= What the task asks =
Copy each line of the records that holds the string "will".

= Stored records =

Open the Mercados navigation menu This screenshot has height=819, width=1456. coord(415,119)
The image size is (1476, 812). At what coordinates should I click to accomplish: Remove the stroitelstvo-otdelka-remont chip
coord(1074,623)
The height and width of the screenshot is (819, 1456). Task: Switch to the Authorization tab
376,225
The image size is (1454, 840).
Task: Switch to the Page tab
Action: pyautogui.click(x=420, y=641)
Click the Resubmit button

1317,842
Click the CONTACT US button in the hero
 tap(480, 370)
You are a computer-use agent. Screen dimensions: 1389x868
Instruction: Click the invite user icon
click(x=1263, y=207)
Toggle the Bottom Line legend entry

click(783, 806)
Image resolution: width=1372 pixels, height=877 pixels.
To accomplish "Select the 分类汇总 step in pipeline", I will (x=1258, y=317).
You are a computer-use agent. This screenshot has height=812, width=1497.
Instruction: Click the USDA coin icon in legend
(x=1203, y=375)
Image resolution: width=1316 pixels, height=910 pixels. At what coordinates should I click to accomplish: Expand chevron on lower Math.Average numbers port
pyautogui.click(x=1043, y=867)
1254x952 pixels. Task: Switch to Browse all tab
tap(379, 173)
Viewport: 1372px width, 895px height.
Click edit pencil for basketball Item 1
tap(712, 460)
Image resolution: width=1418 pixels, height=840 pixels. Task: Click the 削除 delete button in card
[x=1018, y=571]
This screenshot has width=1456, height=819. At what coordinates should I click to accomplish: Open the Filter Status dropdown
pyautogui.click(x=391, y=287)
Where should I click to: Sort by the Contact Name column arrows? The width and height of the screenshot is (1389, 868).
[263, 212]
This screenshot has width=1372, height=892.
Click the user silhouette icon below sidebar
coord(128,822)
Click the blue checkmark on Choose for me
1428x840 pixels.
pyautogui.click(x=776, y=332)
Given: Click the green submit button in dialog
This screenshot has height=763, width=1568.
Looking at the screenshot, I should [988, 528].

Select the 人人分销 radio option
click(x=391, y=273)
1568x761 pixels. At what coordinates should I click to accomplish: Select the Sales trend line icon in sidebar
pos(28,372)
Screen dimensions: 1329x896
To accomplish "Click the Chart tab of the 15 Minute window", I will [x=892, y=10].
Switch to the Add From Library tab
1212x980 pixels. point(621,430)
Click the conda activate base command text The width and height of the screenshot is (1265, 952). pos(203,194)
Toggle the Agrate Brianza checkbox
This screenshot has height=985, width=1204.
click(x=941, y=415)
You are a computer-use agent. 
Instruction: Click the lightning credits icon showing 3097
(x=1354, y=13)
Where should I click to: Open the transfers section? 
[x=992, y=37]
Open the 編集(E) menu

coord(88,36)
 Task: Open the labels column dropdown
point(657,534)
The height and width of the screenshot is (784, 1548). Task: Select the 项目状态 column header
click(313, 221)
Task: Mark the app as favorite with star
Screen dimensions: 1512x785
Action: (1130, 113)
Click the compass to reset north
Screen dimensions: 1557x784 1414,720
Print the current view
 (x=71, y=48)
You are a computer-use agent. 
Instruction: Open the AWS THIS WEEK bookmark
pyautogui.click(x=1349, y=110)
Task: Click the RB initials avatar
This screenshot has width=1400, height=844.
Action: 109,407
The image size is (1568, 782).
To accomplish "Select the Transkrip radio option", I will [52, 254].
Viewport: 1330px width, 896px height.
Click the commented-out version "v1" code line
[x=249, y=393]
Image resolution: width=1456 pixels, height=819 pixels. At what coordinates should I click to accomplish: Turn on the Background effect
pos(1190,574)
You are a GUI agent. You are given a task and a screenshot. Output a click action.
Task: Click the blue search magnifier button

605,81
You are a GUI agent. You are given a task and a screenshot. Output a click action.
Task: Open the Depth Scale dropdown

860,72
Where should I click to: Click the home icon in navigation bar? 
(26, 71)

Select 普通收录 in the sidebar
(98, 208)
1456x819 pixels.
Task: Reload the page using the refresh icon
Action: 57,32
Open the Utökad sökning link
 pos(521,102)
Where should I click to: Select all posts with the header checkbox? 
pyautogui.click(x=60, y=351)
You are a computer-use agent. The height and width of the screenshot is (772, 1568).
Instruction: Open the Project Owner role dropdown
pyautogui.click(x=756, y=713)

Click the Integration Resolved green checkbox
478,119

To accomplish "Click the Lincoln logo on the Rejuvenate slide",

= Task output =
To accomplish "Select the 分类汇总 step in pipeline", I will (x=1258, y=317).
To accomplish "Click the Chart tab of the 15 Minute window", I will [x=892, y=10].
To accomplish "Select the Transkrip radio option", I will [52, 254].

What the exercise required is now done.